BUKAVU, La presse en deuil : Fiston Wilondja Mazambi, un jeune journaliste torturé à mort à Bukavu.

C’est le cœur lourd que la communauté journalistique congolaise pleure l’un des siens. Fiston Wilondja Mazambi, jeune journaliste d’une trentaine d’années, a été cruellement arraché à la vie dans des circonstances qui révèlent toute l’horreur de la répression qui sévit à l’Est de la République Démocratique du Congo, pourtant qualifiée de « libérée ». Enlevé, torturé, et abandonné dans son sang, son assassinat rappelle tragiquement les risques accablants qui pèsent sur ceux qui osent encore informer dans les zones d’occupation.

Place Mulamba de Bukavu

Collaborateur engagé au sein de la Centrale de Monitoring des Médias, un programme de veille mis en œuvre par l’Union Nationale de la Presse du Congo (UNPC), Fiston a été enlevé dans la soirée du lundi 4 août près de la place Mulamba, dans la ville de Bukavu aujourd’hui sous contrôle de la coalition  AFC/M23. Son corps sans vie, serieusement ligoté et couvert d’hématomes, a été retrouvé à l’aube du lendemain dans une rue du quartier Nguba. Une corde serrée autour de son cou laisse entrevoir les sévices qu’il a endurés avant de succomber dans l’enceinte même de l’hôpital général de référence de BUKAVU, où il n’aura pu être sauvé malgré les tentatives désespérées des habitants qui l’ont secouru.

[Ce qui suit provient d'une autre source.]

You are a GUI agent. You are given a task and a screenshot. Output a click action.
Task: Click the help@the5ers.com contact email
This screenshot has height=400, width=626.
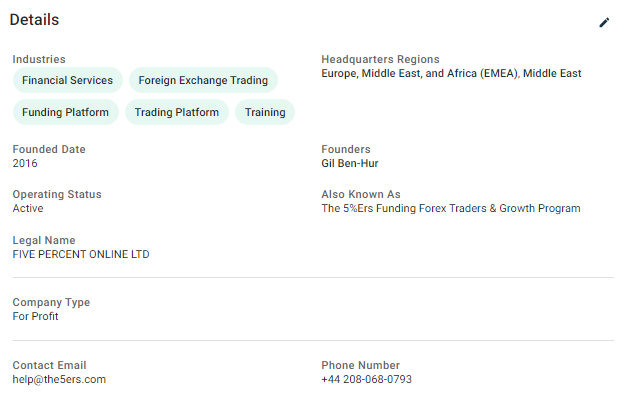point(59,379)
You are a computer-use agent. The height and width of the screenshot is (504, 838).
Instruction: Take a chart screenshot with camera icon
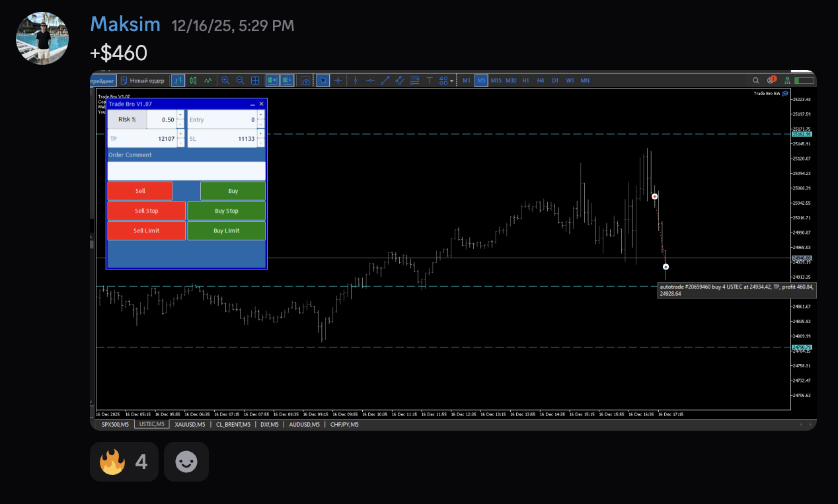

Selon plusieurs sources recueillies par Journaliste en Danger (JED), Fiston Wilondja faisait partie de ces nombreux journalistes enrôlés de force par les rebelles pour suivre une prétendue « formation idéologique ». Jusqu’au bout, il aura gardé sur lui sa carte de presse, comme pour rappeler l’identité de ceux qu’on fait taire aujourd’hui par la violence.

Darius Kitoga, président de l’UNPC/Sud-Kivu et responsable du programme de monitoring, dit n’avoir été saisi d’aucun signalement préalable de menace, soulignant l’effet de surprise et la brutalité de cet acte abominable.

Face à ce drame, JED se dit profondément indignée. Elle exige que les responsables de l’AFC/M23 fassent une lumière sur cet assassinat, qui ne saurait être traité comme un simple fait divers dans une ville occupée par une force armée illégitime. Ce crime ne peut rester impuni. Il incarne la répression implacable qui s’abat sur les voix libres, dans un climat où la parole se paie désormais de sang.

Et maintenant, d’où viendraient les mesures de protection pour les journalistes de l’Est de la RDC ?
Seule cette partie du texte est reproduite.